If a line of the material holds the string "agent", please copy it.

-- MATERIAL SUPPLIED follows --

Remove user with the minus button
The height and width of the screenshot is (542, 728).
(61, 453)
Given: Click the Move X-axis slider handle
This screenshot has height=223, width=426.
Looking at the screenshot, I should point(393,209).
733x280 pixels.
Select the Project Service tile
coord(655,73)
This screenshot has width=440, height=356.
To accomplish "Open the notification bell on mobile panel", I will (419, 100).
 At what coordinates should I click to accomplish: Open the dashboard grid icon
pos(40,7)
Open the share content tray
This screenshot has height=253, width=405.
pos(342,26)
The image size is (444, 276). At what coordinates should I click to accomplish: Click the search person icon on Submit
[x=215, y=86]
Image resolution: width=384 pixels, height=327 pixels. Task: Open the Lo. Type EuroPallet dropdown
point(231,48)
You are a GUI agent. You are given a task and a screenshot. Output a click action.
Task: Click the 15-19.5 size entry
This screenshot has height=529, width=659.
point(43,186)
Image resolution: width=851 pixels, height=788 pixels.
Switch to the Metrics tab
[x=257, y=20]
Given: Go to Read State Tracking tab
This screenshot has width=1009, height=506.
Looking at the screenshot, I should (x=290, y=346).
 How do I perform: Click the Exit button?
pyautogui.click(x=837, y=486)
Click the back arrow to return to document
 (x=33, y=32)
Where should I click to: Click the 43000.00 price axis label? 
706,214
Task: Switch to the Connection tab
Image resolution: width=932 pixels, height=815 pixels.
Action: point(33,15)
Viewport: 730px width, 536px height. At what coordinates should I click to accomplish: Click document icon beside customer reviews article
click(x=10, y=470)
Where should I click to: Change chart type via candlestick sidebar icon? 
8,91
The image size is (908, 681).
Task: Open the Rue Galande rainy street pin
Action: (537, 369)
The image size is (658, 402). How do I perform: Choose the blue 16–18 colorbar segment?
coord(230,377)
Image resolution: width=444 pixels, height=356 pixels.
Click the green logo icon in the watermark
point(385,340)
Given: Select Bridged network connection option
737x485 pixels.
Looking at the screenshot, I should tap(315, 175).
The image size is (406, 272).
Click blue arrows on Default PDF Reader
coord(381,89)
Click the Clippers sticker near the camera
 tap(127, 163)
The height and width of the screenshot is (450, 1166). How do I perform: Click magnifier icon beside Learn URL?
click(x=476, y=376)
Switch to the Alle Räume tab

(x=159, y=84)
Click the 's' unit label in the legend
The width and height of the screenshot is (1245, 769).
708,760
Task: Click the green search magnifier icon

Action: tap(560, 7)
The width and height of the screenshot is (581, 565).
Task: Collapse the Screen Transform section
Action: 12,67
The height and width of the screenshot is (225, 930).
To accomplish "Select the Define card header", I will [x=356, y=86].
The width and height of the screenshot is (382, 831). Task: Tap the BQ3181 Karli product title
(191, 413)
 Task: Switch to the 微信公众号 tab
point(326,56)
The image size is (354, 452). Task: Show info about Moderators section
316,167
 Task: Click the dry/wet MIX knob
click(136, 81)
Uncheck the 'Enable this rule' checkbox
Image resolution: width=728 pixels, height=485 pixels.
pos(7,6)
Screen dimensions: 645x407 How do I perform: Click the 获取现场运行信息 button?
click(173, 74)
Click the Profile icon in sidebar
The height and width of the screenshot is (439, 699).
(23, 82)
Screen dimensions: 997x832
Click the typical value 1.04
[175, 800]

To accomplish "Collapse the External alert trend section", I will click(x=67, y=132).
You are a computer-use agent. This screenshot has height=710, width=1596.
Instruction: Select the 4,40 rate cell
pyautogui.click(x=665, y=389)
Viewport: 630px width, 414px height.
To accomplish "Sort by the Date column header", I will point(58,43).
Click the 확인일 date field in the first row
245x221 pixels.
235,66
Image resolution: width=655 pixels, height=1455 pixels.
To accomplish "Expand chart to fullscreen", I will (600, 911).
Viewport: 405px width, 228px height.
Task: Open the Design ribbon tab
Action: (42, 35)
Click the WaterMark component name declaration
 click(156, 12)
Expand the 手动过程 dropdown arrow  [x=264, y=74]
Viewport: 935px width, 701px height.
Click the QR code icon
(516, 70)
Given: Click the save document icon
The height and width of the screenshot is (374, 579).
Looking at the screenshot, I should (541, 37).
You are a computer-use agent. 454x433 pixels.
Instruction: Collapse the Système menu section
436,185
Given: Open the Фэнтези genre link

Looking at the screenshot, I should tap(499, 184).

-- MATERIAL SUPPLIED concluded --

*RESULT OF THE EXERCISE*
You are a GUI agent. You are given a task and a screenshot. Output a click action.
You are a computer-use agent. This screenshot has height=710, width=1596.
You are a computer-use agent. 454x433 pixels.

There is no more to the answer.